◆ What is asked: Switch every "computer-use agent" to "desktop assistant" in the lines of all the items below, and give the lines back otherwise unchanged.

⟨

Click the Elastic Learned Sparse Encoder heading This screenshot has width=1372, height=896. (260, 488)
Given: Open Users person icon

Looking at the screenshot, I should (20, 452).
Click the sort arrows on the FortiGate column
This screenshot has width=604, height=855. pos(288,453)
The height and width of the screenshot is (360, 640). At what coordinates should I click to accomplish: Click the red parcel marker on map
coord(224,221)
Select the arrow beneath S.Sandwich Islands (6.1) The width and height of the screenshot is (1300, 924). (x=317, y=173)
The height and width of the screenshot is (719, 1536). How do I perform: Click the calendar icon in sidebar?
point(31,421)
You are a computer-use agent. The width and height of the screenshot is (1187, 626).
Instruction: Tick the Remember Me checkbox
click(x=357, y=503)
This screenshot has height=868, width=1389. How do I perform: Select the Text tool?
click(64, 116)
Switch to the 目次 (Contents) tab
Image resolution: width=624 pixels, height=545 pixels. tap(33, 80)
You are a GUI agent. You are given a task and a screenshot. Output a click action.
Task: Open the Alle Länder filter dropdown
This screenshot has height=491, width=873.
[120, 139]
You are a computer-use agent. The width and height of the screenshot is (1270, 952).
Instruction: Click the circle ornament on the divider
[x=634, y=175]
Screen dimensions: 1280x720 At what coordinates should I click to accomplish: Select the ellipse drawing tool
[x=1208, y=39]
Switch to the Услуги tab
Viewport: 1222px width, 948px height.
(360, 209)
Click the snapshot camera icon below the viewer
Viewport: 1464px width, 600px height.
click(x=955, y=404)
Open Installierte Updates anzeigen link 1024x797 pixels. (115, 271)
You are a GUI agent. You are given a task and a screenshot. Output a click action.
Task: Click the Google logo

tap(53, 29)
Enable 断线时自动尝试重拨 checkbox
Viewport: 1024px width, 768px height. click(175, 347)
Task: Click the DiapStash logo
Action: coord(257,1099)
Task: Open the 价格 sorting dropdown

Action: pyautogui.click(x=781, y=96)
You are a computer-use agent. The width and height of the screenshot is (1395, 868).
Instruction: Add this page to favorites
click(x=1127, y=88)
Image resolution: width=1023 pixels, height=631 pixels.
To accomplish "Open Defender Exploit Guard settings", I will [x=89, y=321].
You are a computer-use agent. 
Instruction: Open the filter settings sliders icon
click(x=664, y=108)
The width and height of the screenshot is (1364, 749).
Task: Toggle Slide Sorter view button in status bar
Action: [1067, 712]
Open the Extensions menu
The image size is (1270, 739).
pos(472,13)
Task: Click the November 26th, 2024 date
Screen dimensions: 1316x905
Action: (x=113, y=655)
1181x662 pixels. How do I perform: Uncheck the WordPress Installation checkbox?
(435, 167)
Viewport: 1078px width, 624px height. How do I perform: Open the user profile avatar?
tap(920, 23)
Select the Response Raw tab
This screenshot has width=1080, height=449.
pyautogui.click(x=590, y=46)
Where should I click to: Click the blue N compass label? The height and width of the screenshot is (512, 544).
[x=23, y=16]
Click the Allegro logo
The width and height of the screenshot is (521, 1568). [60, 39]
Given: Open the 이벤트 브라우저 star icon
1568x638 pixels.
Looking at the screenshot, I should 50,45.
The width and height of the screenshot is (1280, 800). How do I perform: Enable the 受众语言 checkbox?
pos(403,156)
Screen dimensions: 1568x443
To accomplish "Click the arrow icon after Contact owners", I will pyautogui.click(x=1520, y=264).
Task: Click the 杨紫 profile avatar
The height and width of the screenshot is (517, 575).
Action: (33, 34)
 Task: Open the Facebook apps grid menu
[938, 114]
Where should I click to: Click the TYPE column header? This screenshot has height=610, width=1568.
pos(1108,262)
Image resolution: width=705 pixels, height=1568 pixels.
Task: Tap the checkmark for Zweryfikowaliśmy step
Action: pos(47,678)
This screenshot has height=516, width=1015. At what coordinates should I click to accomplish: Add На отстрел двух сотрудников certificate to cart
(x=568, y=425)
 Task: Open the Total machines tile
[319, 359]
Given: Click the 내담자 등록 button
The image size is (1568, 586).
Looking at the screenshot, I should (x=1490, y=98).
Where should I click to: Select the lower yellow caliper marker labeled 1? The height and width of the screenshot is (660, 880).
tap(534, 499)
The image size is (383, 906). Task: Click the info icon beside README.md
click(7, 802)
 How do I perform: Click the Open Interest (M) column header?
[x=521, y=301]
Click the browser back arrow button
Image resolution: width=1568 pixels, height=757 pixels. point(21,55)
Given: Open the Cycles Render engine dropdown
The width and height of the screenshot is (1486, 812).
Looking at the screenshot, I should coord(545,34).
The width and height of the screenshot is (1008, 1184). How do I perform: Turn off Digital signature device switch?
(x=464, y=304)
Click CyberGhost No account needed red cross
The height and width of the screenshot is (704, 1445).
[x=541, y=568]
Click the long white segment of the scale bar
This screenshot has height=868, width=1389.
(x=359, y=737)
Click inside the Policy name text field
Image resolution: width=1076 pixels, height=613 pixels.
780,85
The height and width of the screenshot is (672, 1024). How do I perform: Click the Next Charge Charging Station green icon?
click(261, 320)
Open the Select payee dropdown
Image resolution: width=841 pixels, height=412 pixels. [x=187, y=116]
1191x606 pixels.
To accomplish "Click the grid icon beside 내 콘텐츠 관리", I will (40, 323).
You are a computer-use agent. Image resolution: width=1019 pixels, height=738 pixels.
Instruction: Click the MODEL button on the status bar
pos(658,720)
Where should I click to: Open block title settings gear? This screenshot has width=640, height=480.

⟩

◆ The reply:
Click the Elastic Learned Sparse Encoder heading This screenshot has width=1372, height=896. (260, 488)
Given: Open Users person icon

Looking at the screenshot, I should (20, 452).
Click the sort arrows on the FortiGate column
This screenshot has width=604, height=855. pos(288,453)
The height and width of the screenshot is (360, 640). At what coordinates should I click to accomplish: Click the red parcel marker on map
coord(224,221)
Select the arrow beneath S.Sandwich Islands (6.1) The width and height of the screenshot is (1300, 924). (x=317, y=173)
The height and width of the screenshot is (719, 1536). How do I perform: Click the calendar icon in sidebar?
point(31,421)
You are a desktop assistant. The width and height of the screenshot is (1187, 626).
Instruction: Tick the Remember Me checkbox
click(x=357, y=503)
This screenshot has height=868, width=1389. How do I perform: Select the Text tool?
click(64, 116)
Switch to the 目次 (Contents) tab
Image resolution: width=624 pixels, height=545 pixels. tap(33, 80)
You are a GUI agent. You are given a task and a screenshot. Output a click action.
Task: Open the Alle Länder filter dropdown
This screenshot has height=491, width=873.
[120, 139]
You are a desktop assistant. The width and height of the screenshot is (1270, 952).
Instruction: Click the circle ornament on the divider
[x=634, y=175]
Screen dimensions: 1280x720 At what coordinates should I click to accomplish: Select the ellipse drawing tool
[x=1208, y=39]
Switch to the Услуги tab
Viewport: 1222px width, 948px height.
(360, 209)
Click the snapshot camera icon below the viewer
Viewport: 1464px width, 600px height.
click(x=955, y=404)
Open Installierte Updates anzeigen link 1024x797 pixels. (115, 271)
You are a GUI agent. You are given a task and a screenshot. Output a click action.
Task: Click the Google logo

tap(53, 29)
Enable 断线时自动尝试重拨 checkbox
Viewport: 1024px width, 768px height. click(175, 347)
Task: Click the DiapStash logo
Action: coord(257,1099)
Task: Open the 价格 sorting dropdown

Action: pyautogui.click(x=781, y=96)
You are a desktop assistant. The width and height of the screenshot is (1395, 868).
Instruction: Add this page to favorites
click(x=1127, y=88)
Image resolution: width=1023 pixels, height=631 pixels.
To accomplish "Open Defender Exploit Guard settings", I will [x=89, y=321].
You are a desktop assistant. 
Instruction: Open the filter settings sliders icon
click(x=664, y=108)
The width and height of the screenshot is (1364, 749).
Task: Toggle Slide Sorter view button in status bar
Action: [1067, 712]
Open the Extensions menu
The image size is (1270, 739).
pos(472,13)
Task: Click the November 26th, 2024 date
Screen dimensions: 1316x905
Action: (x=113, y=655)
1181x662 pixels. How do I perform: Uncheck the WordPress Installation checkbox?
(435, 167)
Viewport: 1078px width, 624px height. How do I perform: Open the user profile avatar?
tap(920, 23)
Select the Response Raw tab
This screenshot has width=1080, height=449.
pyautogui.click(x=590, y=46)
Where should I click to: Click the blue N compass label? The height and width of the screenshot is (512, 544).
[x=23, y=16]
Click the Allegro logo
The width and height of the screenshot is (521, 1568). [60, 39]
Given: Open the 이벤트 브라우저 star icon
1568x638 pixels.
Looking at the screenshot, I should 50,45.
The width and height of the screenshot is (1280, 800). How do I perform: Enable the 受众语言 checkbox?
pos(403,156)
Screen dimensions: 1568x443
To accomplish "Click the arrow icon after Contact owners", I will pyautogui.click(x=1520, y=264).
Task: Click the 杨紫 profile avatar
The height and width of the screenshot is (517, 575).
Action: (33, 34)
 Task: Open the Facebook apps grid menu
[938, 114]
Where should I click to: Click the TYPE column header? This screenshot has height=610, width=1568.
pos(1108,262)
Image resolution: width=705 pixels, height=1568 pixels.
Task: Tap the checkmark for Zweryfikowaliśmy step
Action: pos(47,678)
This screenshot has height=516, width=1015. At what coordinates should I click to accomplish: Add На отстрел двух сотрудников certificate to cart
(x=568, y=425)
 Task: Open the Total machines tile
[319, 359]
Given: Click the 내담자 등록 button
The image size is (1568, 586).
Looking at the screenshot, I should (x=1490, y=98).
Where should I click to: Select the lower yellow caliper marker labeled 1? The height and width of the screenshot is (660, 880).
tap(534, 499)
The image size is (383, 906). Task: Click the info icon beside README.md
click(7, 802)
 How do I perform: Click the Open Interest (M) column header?
[x=521, y=301]
Click the browser back arrow button
Image resolution: width=1568 pixels, height=757 pixels. point(21,55)
Given: Open the Cycles Render engine dropdown
The width and height of the screenshot is (1486, 812).
Looking at the screenshot, I should coord(545,34).
The width and height of the screenshot is (1008, 1184). How do I perform: Turn off Digital signature device switch?
(x=464, y=304)
Click CyberGhost No account needed red cross
The height and width of the screenshot is (704, 1445).
[x=541, y=568]
Click the long white segment of the scale bar
This screenshot has height=868, width=1389.
(x=359, y=737)
Click inside the Policy name text field
Image resolution: width=1076 pixels, height=613 pixels.
780,85
The height and width of the screenshot is (672, 1024). How do I perform: Click the Next Charge Charging Station green icon?
click(261, 320)
Open the Select payee dropdown
Image resolution: width=841 pixels, height=412 pixels. [x=187, y=116]
1191x606 pixels.
To accomplish "Click the grid icon beside 내 콘텐츠 관리", I will (40, 323).
You are a desktop assistant. Image resolution: width=1019 pixels, height=738 pixels.
Instruction: Click the MODEL button on the status bar
pos(658,720)
Where should I click to: Open block title settings gear? This screenshot has width=640, height=480.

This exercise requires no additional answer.